§ Written task
Copy every line of the items below word for word, omitting the pictures.

§ Entries supplied
_ _ _ _ _
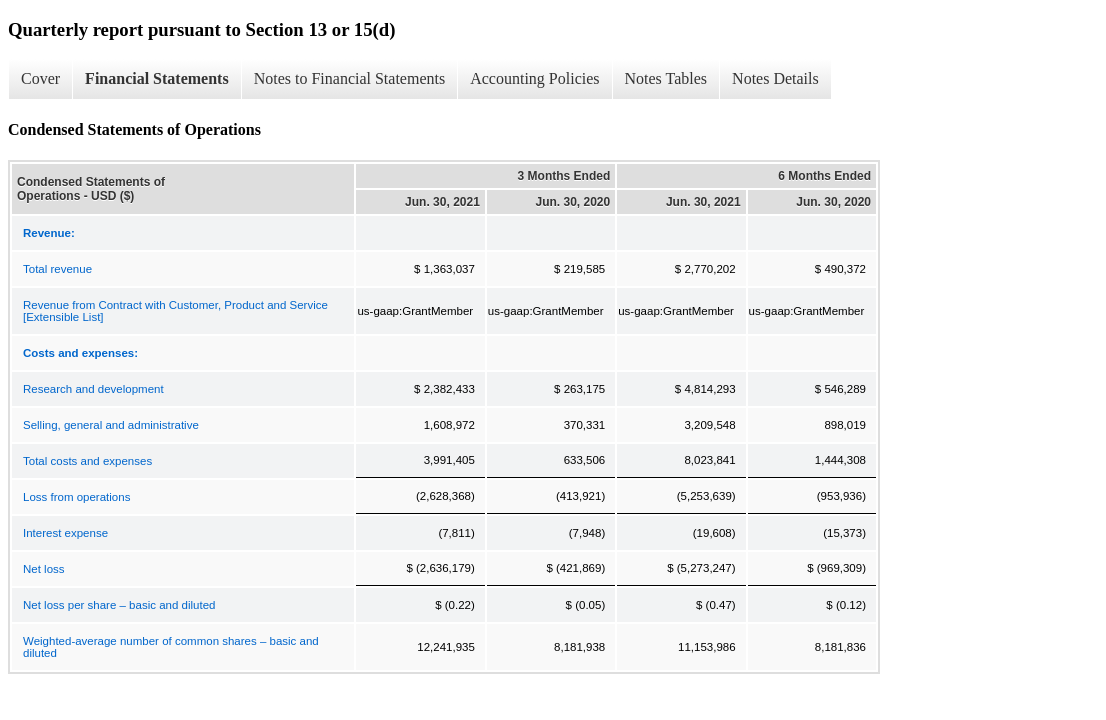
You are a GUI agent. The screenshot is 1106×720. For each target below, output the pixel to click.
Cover (40, 78)
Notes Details (775, 78)
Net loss (44, 569)
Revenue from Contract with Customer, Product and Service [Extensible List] (175, 311)
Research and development (93, 389)
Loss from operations (76, 497)
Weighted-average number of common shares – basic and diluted (171, 647)
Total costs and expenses (87, 461)
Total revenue (57, 269)
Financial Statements (157, 78)
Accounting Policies (534, 78)
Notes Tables (666, 78)
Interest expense (65, 533)
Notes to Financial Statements (350, 78)
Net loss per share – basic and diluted (119, 605)
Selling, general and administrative (111, 425)
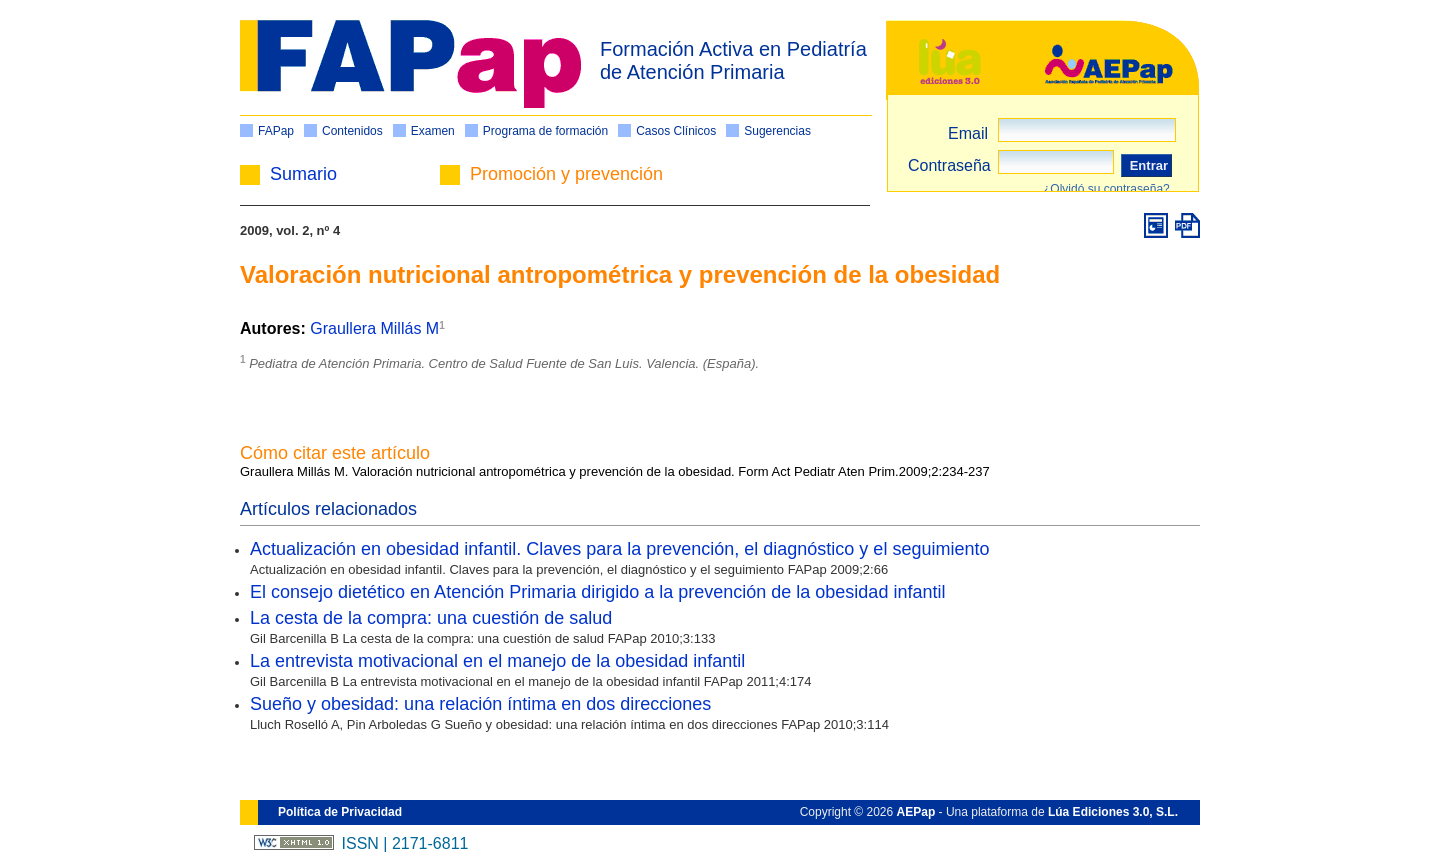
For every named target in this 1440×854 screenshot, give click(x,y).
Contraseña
_ _ _ _ _
§ Problem solution
You are a GUI agent. The screenshot is 1106×720. For each target below, output the pixel to click.
Cover (40, 78)
Notes Details (775, 78)
Net loss (44, 569)
Revenue from Contract with Customer, Product and Service [Extensible List] (175, 311)
Research and development (93, 389)
Loss from operations (76, 497)
Weighted-average number of common shares – basic and diluted (171, 647)
Total costs and expenses (87, 461)
Total revenue (57, 269)
Financial Statements (157, 78)
Accounting Policies (534, 78)
Notes Tables (666, 78)
Interest expense (65, 533)
Notes to Financial Statements (350, 78)
Net loss per share – basic and diluted (119, 605)
Selling, general and administrative (111, 425)
For every named target in this 1440×854 screenshot, give click(x,y).
Contraseña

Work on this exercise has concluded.